We’ve been working on a groundbreaking initiative designed to provide researchers with secure, anonymised access to UK school data at scale.

Building TED: Unlocking the power of education data securely
Photo by Kaffeebart / Unsplash

At the National Institute of Teaching, we’ve been working on a groundbreaking initiative: the Teacher Education Data (TED) platform. TED is designed to provide researchers with secure, anonymised access to school data at scale — something that has never before been possible in the UK.

Why TED Matters

Schools and multi-academy trusts (MATs) generate huge amounts of information every day, from attendance and attainment to wellbeing and support. The challenge has always been how to bring this data together in a way that is secure, scalable, and genuinely useful for research. That question became the starting point for TED, and before we could automate anything, we first had to prove it could work in practice. This is where the PiloTED project began, manually extracting and preparing data to test whether accurate, research-ready outputs could really be delivered.

The Build Journey

Throughout the PiloTED project, we manually extracted data from our founding MATs (FMATs). This was deliberately labour-intensive: it let us see exactly how data is entered and stored at both MAT and school level, surface local variations, and learn what it would take to produce accurate, research-ready datasets. Working closely with the TIDE research team, we then manually cleaned and formatted these datasets so they could be used immediately for analysis. This groundwork was essential as it validated the concept and gave us the blueprint for automation.

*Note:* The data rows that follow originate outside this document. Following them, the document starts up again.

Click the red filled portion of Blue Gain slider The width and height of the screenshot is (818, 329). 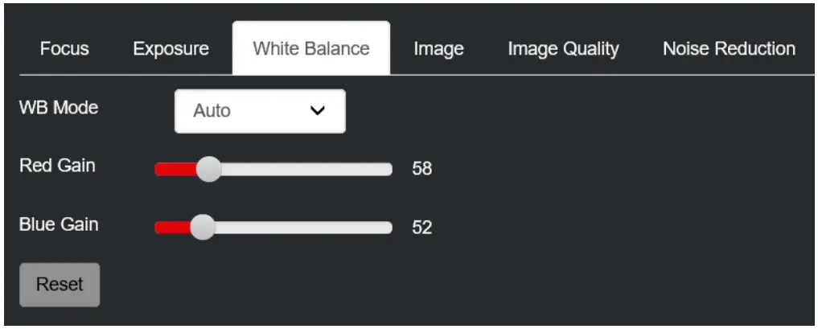[171, 227]
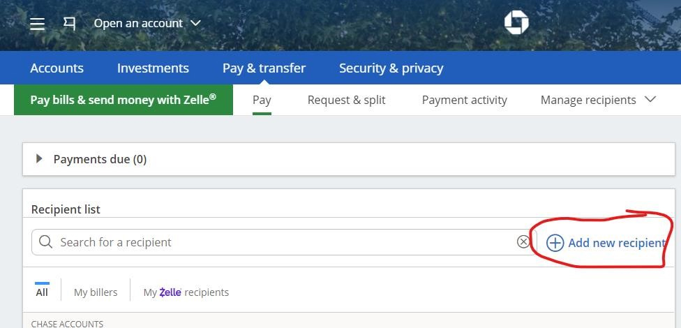Viewport: 681px width, 328px height.
Task: Type in the Search for a recipient field
Action: pyautogui.click(x=279, y=242)
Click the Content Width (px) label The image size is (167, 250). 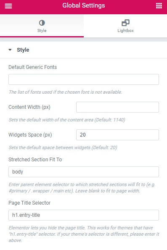click(x=29, y=107)
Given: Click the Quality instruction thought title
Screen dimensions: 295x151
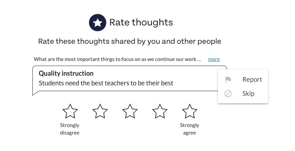Looking at the screenshot, I should (66, 73).
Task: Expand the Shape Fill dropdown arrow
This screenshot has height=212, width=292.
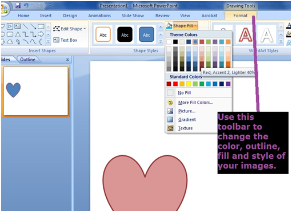Action: pyautogui.click(x=195, y=26)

In parallel, we engineered TED to do the same work automatically and at scale. TED now runs in a fully segregated Microsoft Azure environment, with a custom API designed to extract data from our FMATs securely and repeatably. The past year has focused on designing, building, and testing these foundations so that high-quality, anonymised data can flow reliably into research workflows.

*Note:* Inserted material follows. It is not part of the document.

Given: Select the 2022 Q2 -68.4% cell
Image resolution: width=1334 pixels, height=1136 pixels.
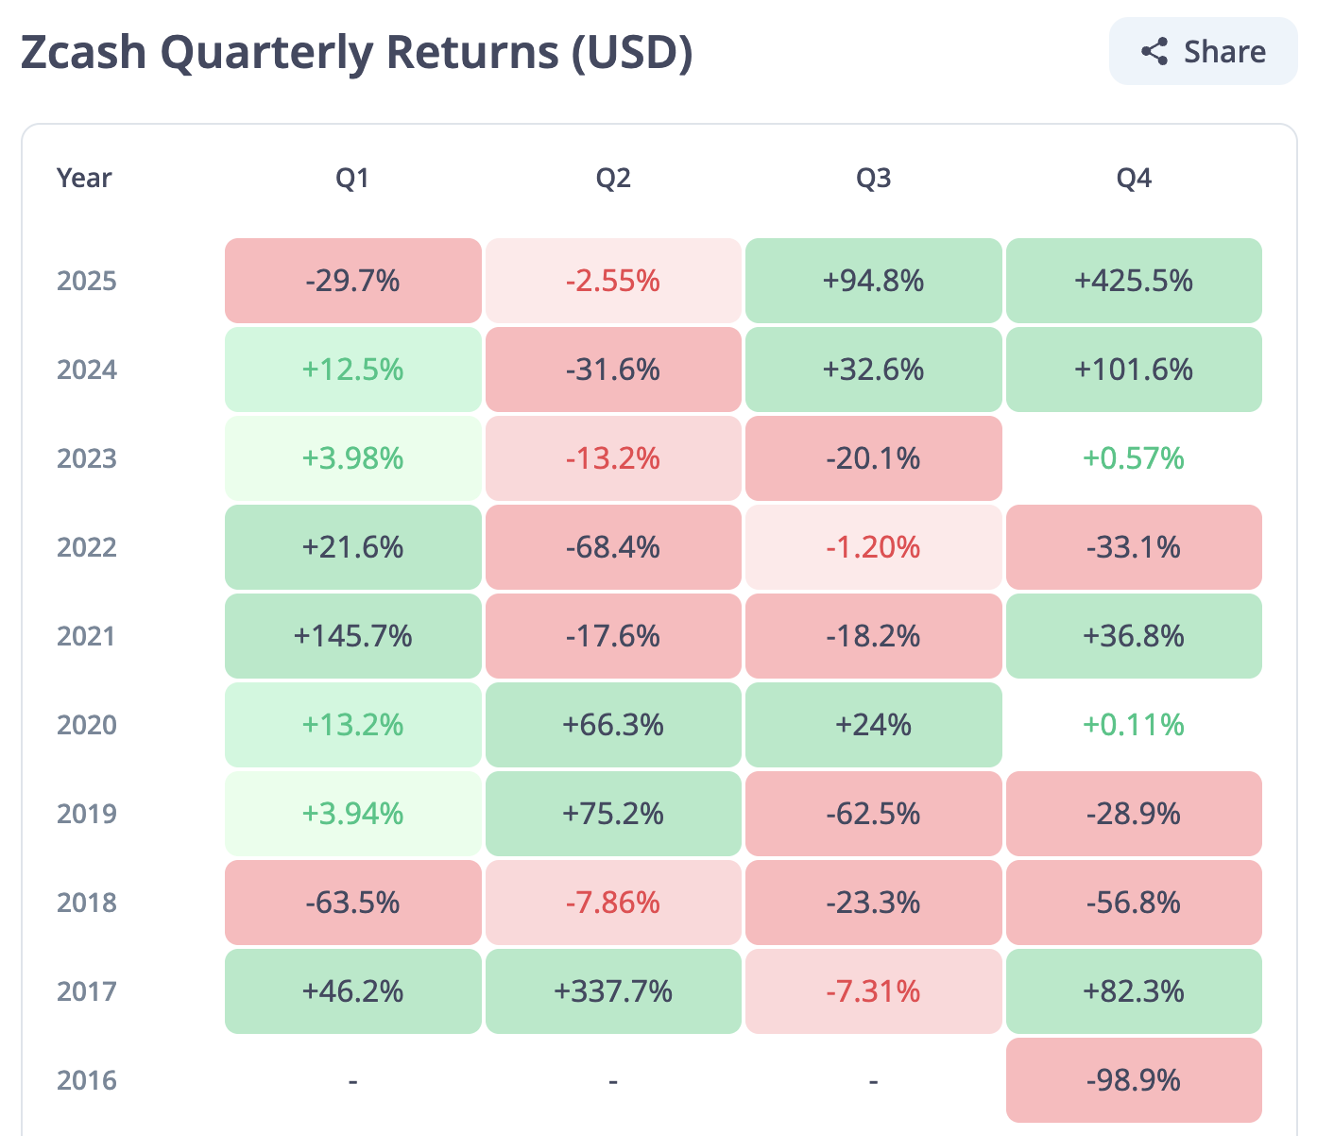Looking at the screenshot, I should click(x=612, y=547).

Milestones from the last year 

  • Robust security from the ground up: TED operates within a segregated digital tenancy and has been independently audited by cyber-security specialists, confirming high standards of resilience and protection.
  • Transforming raw data into research-ready insights: We’ve successfully ingested real FMAT data and are testing the use of ehrQL (the query language behind OpenSAFELY) to extract anonymised, structured datasets that researchers can code against directly.
  • Hands-on researcher testing: Pilot users from the TIDE team have already run ehrQL coding sessions with TED data, demonstrating that the system is both functional and research-ready.
  • Collaboration: Our partners at the Bennett Institute for Applied Data Science (University of Oxford) have built the modified ehrQL to understand schools data so researchers can extract data in uniform way and the code can also be reused.

What’s Next 

With real data now flowing into TED, our focus is on strengthening governance to match the gold standards set by OpenSAFELY. Over the coming months, we’ll be updating governance procedures to ensure that every process is transparent, rigorous, and trustworthy. On the technical side, we’ll be testing TED further, bringing in more elements of OpenSAFELY that are currently being developed by The Bennett Institute to ensure that outputs are fully reproducible as the platform evolves.

Looking Ahead 

TED is more than just a platform, it’s a step-change in how education research can be conducted. By combining secure infrastructure, rigorous governance, and collaborative research design, TED will enable new insights that can improve outcomes for children and schools across the country. A key part of this future will be the OpenSAFELY Schools components being developed with our partners at Oxford, ensuring that every analysis is transparent, consistent, and trustworthy as the platform scales.